* **Reading passage**
- - - - - - -

The One Trade Agreement Biden Should Sign Up For Now



Susan Ariel Aaronson | Barron's

I have seen the future of international trade, and it is called DEPA, the Digital Economy Partnership Agreement. With this trade agreement, New Zealand, Chile, and Singapore have crafted a new approach to trade policymaking focused on rules to govern cross-border data flows, facilitate data-driven economic growth, and increase online trust. In December, Canada announced it would seek to join DEPA. The U.S. should too.

DEPA is pathbreaking for several reasons. First, the participants see their relationship as a partnership; they pledge to build a digital economy that supports innovation and builds trust in their own countries and globally. Second, they drafted the agreement to demonstrate the benefits of collaboration at a time when many economies are choosing to go it alone or bilaterally because of Covid-19. The agreement includes provisions designed to spur cooperation on emerging issues such as a shared approach to competition policy, which all nations may need as they seek to regulate giant data firms such as Alibaba, Google, and Facebook. These firms not only hold much of the world’s personal data, but they have annual revenues larger than many governments. With that market clout, they can bully nations that seek to regulate them—just ask Australia.

Third, the partners crafted a new approach to international trade negotiations by designing it to be easier for other nations to join all or part of the agreement. Like-minded nations that want to join DEPA do not have to acquiesce to the entire agreement. Instead, DEPA is an assortment of modules: Any interested nation can pick and choose the modules they want to agree to.

Fourth, in contrast with other recent digital trade agreements, DEPA nations recognized that there is no digital economy without the trust of internet users. Thus, DEPA includes two modules designed to build trust, including language to regulate spam and protect personal data.

DEPA is one of the few trade agreements that acknowledges that because data flows are global, a patchwork of national privacy rules will not adequately protect peoples’ privacy or their autonomy online. Hence DEPA includes further language that delineate the principles that underpin strong protection frameworks, including transparency, data quality, and accountability. In so doing, it provides both a road map for interoperability of national data regimes and a cooperative approach.

That puts DEPA in contrast with the U.S. approach to these issues. Obama and Trump administration trade officials argued that the template (which one can see in the U.S.-Mexico-Canada Agreement) is the “gold standard” for such agreements. This template encourages the free flow of data across borders and bans national strategies that could impede such flows such as policies requiring that data be stored in local servers. But the U.S. abandoned the gold standard in 1933. America’s current template is both out of date and inadequate: It does not sufficiently foster global cooperation on the complicated issues of data governance, cybersecurity, or platform regulation. Nor does it do enough to promote interoperability of national approaches.

DEPA has its own inadequacies. It doesn’t say anything about potential barriers to trade such as censorship or disinformation, both of which can undermine democracy. (The U.S. is currently investigating censorship as a trade barrier.) Meanwhile, disinformation has some similarities to spam, which almost all digital trade agreements regulate. They could add language encouraging signatories to adopt and enforce laws banning spambots, which disseminate both. Nonetheless, DEPA establishes a more up-to-date model for what digital trade agreements should look like. For that reason alone, the U.S. should sign on and encourage other nations to do the same.

- - - - - - -

* **Extracted records**
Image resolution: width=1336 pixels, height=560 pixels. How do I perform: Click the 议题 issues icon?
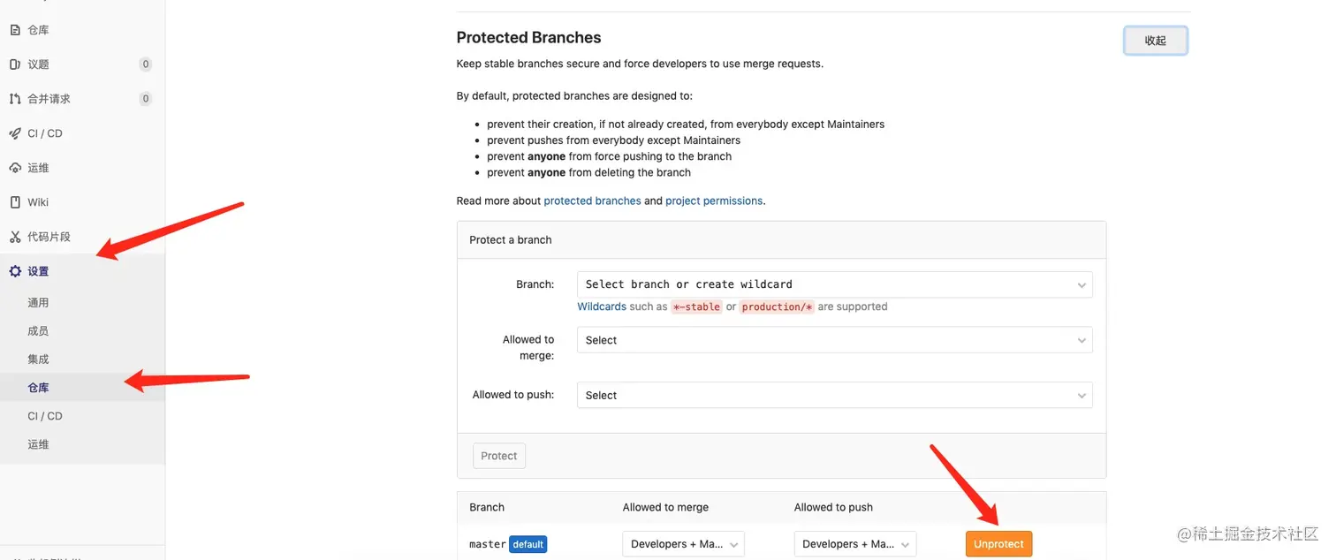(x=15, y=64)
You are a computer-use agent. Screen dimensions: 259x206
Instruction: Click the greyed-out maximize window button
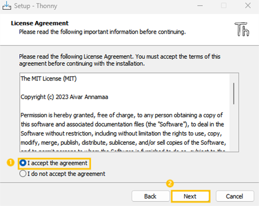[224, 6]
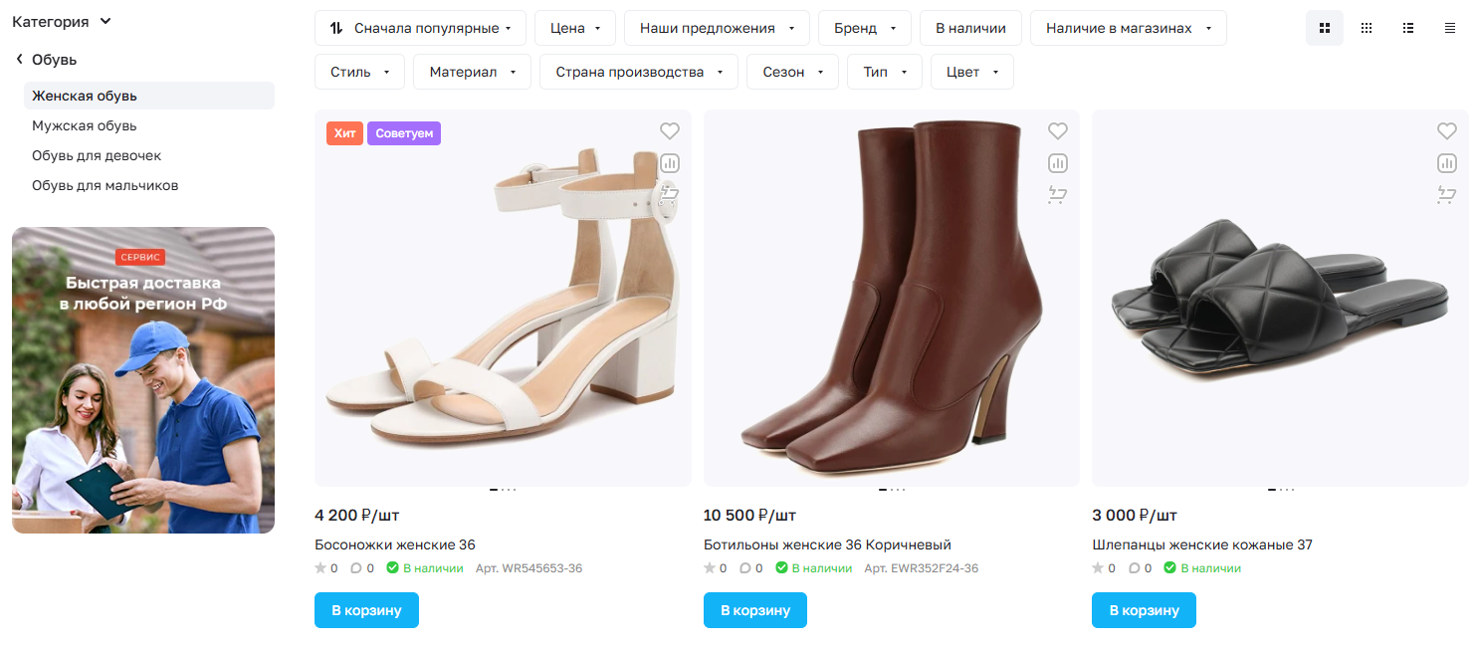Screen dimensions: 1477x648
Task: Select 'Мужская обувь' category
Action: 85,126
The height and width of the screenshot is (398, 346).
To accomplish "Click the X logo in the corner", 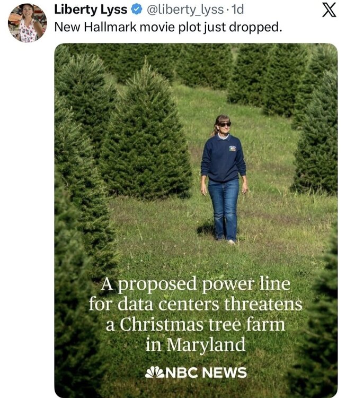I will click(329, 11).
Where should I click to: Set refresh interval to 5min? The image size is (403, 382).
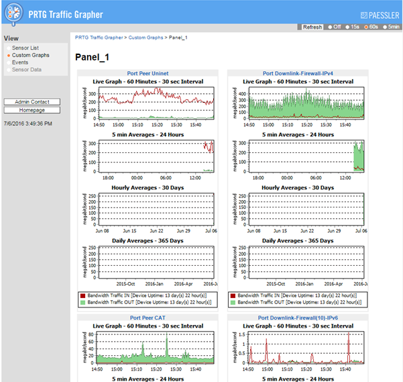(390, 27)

- - - - - - -

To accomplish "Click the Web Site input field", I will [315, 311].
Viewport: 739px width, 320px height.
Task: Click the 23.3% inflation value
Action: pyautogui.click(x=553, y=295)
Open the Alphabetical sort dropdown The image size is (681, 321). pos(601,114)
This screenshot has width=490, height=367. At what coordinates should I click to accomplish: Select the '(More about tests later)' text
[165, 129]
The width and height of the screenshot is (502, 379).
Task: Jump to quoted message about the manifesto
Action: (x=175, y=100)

- - - - - - -

* **Exercises to complete**
• a. Answer these questions from the DEPA article, one answer per line:
(i) Which nations crafted DEPA?
(ii) What did Canada announce in December?
(iii) Which two potential barriers to trade does DEPA say nothing about?
• b. Write out, word for word, the part of the DEPA article that opens with the words containing "I have seen" and closes with "U.S. should too.".

* **Outputs for the tasks**
• a.
(i) New Zealand, Chile, and Singapore
(ii) It would seek to join DEPA.
(iii) Censorship and disinformation

• b.
I have seen the future of international trade, and it is called DEPA, the Digital Economy Partnership Agreement. With this trade agreement, New Zealand, Chile, and Singapore have crafted a new approach to trade policymaking focused on rules to govern cross-border data flows, facilitate data-driven economic growth, and increase online trust. In December, Canada announced it would seek to join DEPA. The U.S. should too.